* _How to complete this task_
Which lines of the entries contain the word "will"? Please list them.

Collected data:
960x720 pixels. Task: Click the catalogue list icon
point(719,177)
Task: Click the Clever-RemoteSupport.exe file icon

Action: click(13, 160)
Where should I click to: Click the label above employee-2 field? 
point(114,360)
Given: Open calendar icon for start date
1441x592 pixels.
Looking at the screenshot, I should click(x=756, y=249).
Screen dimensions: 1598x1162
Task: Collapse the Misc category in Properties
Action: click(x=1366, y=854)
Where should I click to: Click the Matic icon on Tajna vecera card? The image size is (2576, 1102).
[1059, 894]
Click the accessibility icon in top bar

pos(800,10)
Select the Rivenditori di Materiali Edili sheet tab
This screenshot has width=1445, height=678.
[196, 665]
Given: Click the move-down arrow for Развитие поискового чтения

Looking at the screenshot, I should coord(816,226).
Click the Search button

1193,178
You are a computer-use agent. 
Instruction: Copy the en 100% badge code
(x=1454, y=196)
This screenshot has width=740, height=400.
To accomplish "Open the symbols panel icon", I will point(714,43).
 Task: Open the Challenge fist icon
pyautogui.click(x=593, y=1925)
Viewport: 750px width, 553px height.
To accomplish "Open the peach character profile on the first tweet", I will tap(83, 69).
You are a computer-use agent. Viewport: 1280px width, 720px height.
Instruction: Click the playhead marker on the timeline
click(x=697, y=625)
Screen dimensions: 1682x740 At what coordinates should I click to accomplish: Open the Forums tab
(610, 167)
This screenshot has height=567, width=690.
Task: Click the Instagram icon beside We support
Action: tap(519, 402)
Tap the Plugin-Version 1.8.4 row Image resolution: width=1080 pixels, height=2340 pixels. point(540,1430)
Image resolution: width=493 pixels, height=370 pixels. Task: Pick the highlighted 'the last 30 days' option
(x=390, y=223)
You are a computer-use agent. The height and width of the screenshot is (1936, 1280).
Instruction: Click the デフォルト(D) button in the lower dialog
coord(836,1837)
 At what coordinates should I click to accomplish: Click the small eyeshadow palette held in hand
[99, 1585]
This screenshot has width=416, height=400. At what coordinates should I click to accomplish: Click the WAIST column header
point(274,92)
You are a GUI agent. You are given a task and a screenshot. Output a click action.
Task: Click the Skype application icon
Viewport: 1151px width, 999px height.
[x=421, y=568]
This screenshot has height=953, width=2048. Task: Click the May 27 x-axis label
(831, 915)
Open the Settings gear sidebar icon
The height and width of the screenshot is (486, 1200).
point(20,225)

* _Response to the exercise_
To accomplish "Open the symbols panel icon", I will point(714,43).
To accomplish "Open the peach character profile on the first tweet", I will tap(83, 69).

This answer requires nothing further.